The issuer prepares a preliminary prospectus (sometimes with the help of the underwriter) that’s sent in with the registration statement. The preliminary prospectus must be available for potential purchasers when the issue is in registration (during the cooling-off period) with the SEC.
The preliminary prospectus is abbreviated, but it contains all the essential facts about the issuer and issue except for the final offering price (public offering price, or POP) and the effective date (the date that the issue will first be sold).
A preliminary prospectus is sometimes called a red herring, not because it smells fishy (or is totally misleading and irrelevant) but because a statement in red lettering on the cover of the preliminary prospectus declares that it’s not the final version and that some items may change in the meantime.

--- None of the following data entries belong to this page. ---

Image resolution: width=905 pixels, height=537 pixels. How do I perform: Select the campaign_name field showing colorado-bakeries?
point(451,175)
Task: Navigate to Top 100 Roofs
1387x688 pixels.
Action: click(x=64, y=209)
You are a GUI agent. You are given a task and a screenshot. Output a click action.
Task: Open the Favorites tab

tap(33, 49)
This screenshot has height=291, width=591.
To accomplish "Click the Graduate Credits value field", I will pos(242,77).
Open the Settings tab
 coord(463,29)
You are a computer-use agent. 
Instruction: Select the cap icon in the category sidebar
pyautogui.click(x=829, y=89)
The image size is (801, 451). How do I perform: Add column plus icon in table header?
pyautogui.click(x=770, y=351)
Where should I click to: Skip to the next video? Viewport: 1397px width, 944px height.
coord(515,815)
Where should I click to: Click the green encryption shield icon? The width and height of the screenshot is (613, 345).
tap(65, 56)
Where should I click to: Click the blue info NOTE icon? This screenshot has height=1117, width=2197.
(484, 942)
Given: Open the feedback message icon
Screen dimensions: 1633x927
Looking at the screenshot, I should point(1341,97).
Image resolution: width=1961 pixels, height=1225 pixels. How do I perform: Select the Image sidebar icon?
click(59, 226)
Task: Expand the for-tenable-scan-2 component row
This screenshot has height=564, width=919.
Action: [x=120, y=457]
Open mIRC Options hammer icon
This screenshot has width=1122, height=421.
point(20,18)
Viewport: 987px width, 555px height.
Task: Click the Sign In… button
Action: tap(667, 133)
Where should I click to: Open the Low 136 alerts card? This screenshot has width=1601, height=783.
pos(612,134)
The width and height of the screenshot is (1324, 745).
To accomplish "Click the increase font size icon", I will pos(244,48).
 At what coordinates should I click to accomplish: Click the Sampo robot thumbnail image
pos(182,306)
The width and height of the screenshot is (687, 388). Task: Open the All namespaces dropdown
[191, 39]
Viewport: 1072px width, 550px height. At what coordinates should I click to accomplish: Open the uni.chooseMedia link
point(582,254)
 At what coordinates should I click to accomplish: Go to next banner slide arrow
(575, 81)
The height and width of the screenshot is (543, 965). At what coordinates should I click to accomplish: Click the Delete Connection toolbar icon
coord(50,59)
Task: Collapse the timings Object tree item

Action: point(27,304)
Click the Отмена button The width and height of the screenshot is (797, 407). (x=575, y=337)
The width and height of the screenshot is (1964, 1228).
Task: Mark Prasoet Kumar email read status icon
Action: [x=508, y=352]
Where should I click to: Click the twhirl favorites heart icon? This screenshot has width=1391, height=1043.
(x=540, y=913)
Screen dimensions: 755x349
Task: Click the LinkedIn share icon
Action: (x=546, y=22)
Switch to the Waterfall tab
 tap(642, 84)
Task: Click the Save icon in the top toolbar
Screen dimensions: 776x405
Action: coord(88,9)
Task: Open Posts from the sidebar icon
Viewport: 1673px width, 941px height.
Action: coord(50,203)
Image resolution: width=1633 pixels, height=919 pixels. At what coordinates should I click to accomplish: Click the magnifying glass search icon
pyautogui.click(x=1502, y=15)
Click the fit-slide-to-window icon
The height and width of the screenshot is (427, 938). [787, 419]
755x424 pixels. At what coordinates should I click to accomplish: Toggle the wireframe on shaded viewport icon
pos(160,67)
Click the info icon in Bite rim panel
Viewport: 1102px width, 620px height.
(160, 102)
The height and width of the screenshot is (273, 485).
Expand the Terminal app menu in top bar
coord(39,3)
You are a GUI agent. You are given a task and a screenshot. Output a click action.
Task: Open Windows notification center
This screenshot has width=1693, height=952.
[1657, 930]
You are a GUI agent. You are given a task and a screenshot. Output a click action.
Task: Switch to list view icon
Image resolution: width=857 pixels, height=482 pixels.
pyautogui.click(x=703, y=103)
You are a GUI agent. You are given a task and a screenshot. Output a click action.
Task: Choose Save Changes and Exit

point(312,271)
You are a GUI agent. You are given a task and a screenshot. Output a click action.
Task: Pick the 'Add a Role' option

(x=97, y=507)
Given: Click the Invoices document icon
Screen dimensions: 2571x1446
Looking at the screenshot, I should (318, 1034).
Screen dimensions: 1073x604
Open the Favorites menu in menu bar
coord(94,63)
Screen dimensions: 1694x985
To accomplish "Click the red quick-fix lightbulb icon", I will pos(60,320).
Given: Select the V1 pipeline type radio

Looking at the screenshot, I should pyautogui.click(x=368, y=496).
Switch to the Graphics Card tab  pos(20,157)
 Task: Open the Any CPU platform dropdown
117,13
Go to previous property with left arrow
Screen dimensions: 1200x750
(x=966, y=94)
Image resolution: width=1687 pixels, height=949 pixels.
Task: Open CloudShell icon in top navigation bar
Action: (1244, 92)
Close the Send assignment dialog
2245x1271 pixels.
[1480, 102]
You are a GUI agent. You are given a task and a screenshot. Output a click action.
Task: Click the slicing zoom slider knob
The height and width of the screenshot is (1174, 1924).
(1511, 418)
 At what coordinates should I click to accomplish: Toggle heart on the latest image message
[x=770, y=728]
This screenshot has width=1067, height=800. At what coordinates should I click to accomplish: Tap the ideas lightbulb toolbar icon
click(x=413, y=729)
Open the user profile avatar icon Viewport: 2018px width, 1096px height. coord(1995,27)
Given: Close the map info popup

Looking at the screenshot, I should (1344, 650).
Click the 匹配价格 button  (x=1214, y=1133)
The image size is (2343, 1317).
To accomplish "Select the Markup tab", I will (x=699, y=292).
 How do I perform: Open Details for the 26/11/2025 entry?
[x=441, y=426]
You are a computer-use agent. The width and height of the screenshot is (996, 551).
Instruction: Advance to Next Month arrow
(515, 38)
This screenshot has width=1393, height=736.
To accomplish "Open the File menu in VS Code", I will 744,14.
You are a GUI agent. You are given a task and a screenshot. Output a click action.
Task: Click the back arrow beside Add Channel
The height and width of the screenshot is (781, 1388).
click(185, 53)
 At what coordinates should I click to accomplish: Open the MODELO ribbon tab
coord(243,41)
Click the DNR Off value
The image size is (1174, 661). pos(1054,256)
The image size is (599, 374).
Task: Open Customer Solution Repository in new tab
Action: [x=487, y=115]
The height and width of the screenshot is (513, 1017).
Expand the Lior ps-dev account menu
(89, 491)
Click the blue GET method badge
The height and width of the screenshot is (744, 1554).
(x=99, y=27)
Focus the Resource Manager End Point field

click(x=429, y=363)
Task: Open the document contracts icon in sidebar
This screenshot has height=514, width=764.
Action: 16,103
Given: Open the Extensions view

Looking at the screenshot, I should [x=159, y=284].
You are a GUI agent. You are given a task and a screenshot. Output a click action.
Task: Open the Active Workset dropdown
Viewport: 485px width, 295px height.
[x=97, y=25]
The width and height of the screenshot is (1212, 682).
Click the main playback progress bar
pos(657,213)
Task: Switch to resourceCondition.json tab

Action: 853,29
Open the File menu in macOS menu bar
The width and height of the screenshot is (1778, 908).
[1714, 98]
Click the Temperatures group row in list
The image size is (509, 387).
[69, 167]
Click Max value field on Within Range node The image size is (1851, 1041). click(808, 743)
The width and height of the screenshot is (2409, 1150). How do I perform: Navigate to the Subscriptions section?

The final prospectus, which is prepared toward the end of the cooling-off period, is a legal document that the issuer prepares; it contains material information about the issuer and new issue of securities. The final prospectus has to be available to all potential purchasers of the issue. It includes
The final offering price
The underwriter’s spread (the profit the underwriters make per share)
The delivery date (when the securities will be available)
Because all mutual (open-end) funds constantly issue new securities, they must always have a prospectus available. In addition, many mutual funds also provide a statement of additional information (SAI), which provides more detailed information about the fund’s operation that may be useful to some investors. A statement of additional information is also known as “Part B” of a fund’s registration statement.